Gambar diambil dari media X: @KuntoAjiW
“19 juta tak kira lapangan kerja, ternyata lapangan padel,” tulis Kunto Aji dalam sebuah unggahan di media sosial. Ungkapan satir ini mencerminkan kekecewaan publik terhadap janji-janji penciptaan lapangan kerja yang kini terasa semakin absurd.
Di balik cuitan itu, terselip kenyataan pahit angka pengangguran lulusan perguruan tinggi yang terus membengkak, sementara pemerintah seakan sibuk mengubah narasi ketenagakerjaan menjadi ajang pembelaan diri. Masyarakat mulai bertanya, apakah kita sedang disuguhi ilusi atau hanya untuk diminta sabar lebih lama lagi?
Di tengah geliat pembangunan dan bonus demografi yang seharusnya menjadi peluang, Indonesia justru menghadapi ironi banyak lulusan perguruan tinggi yang tidak terserap dunia kerja. Beberapa lulusan sarjana mencari lowongan sebagai petugas kebersihan jalanan. Di tempat lain, seorang guru honorer yang saya kenal dengan gelar sarjana merasa dilecehkan oleh sistem yang menggajinya jauh di bawah kelayakan hidup, memaksanya mencari pekerjaan tambahan demi sekadar bisa membayar kebutuhan dasar. Di media sosial, ribuan cuitan anak muda meluapkan frustrasi terkait lamaran kerja yang dikirim tak pernah mendapat balasan, atau dibalas hanya untuk menerima penolakan tanpa alasan yang jelas.
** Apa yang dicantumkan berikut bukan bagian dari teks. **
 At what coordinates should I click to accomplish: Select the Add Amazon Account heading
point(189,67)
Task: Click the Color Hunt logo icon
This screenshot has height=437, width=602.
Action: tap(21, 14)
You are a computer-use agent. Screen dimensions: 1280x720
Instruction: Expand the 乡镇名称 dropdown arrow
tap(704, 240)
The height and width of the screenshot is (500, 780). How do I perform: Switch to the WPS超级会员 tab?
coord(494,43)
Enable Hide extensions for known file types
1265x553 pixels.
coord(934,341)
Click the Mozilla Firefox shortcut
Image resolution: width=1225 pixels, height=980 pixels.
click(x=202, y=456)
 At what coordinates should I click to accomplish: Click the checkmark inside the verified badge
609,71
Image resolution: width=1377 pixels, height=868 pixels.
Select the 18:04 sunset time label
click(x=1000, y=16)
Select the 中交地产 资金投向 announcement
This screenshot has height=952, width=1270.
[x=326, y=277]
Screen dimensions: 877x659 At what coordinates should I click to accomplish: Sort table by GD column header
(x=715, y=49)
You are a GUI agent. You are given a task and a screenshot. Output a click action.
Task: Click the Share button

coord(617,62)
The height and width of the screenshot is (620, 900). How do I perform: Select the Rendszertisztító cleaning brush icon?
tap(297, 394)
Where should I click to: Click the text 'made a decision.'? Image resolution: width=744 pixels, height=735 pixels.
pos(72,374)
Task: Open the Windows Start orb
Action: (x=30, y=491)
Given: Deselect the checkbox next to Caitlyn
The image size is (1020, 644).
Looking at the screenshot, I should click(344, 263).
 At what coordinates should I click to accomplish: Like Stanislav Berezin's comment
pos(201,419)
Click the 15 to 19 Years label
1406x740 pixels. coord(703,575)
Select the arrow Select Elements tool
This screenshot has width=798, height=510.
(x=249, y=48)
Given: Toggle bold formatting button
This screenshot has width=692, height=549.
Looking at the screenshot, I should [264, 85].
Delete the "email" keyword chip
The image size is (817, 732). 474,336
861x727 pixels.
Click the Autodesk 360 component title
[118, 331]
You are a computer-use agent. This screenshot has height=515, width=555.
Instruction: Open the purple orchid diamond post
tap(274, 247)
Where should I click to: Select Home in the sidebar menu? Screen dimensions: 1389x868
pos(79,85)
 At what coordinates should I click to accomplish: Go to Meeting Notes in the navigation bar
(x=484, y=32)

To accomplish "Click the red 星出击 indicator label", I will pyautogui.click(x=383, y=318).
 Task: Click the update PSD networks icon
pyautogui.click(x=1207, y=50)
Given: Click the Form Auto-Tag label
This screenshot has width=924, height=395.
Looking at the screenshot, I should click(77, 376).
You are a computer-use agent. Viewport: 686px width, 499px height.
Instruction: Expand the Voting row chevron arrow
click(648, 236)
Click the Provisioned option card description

Bagi banyak pencari kerja, proses ini bukan lagi sekadar menunggu kesempatan. Ia telah menjadi perjuangan harian yang menguras waktu, energi, dan perlahan-lahan meruntuhkan harga diri. Setiap pagi, mereka membuka kotak masuk email dengan harapan, hanya untuk menemukan keheningan. Mereka merevisi CV (Curriculum Vitae) berkali-kali, menyesuaikan diri dengan syarat yang terus berubah, namun tetap belum dianggap “cukup”.
Tekanan dari luar pun tak kalah menyesakkan. Banyak yang mulai menghindari pertemuan keluarga, bukan karena acuh, melainkan takut ketika mendengar pertanyaan yang sama “Kerja apa sekarang?” Seolah-olah pekerjaan adalah satu-satunya barometer keberhasilan hidup. Padahal, mereka yang ditanya itu sedang bertahan sekuat tenaga melawan sistem yang perlahan menyingkirkan ruang mereka untuk tumbuh.
Menurut data dari Badan Pusat Statistik (BPS) mencatat jumlah pengangguran di Indonesia mencapai 7,2 juta orang per Februari 2025. Hal yang paling menyita perhatian, sebanyak 1,01 juta di antaranya ialah lulusan perguruan tinggi. Angka ini menyentil janji lama bahwa pendidikan tinggi adalah jalan menuju masa depan yang mapan. Hari ini, gelar sarjana pun tak lagi menjamin pekerjaan yang layak.
Salah satu penyebab dalam dunia pendidikan tinggi Indonesia adalah jurang lebar antara dunia pendidikan dan kebutuhan industri. Kurikulum yang diajarkan di kampus kerap terlalu teoritis, lambat merespons perkembangan zaman, dan minim pengalaman praktikal. Banyak lulusan datang ke dunia kerja dengan pengetahuan yang tidak relevan dengan pekerjaan yang diambil.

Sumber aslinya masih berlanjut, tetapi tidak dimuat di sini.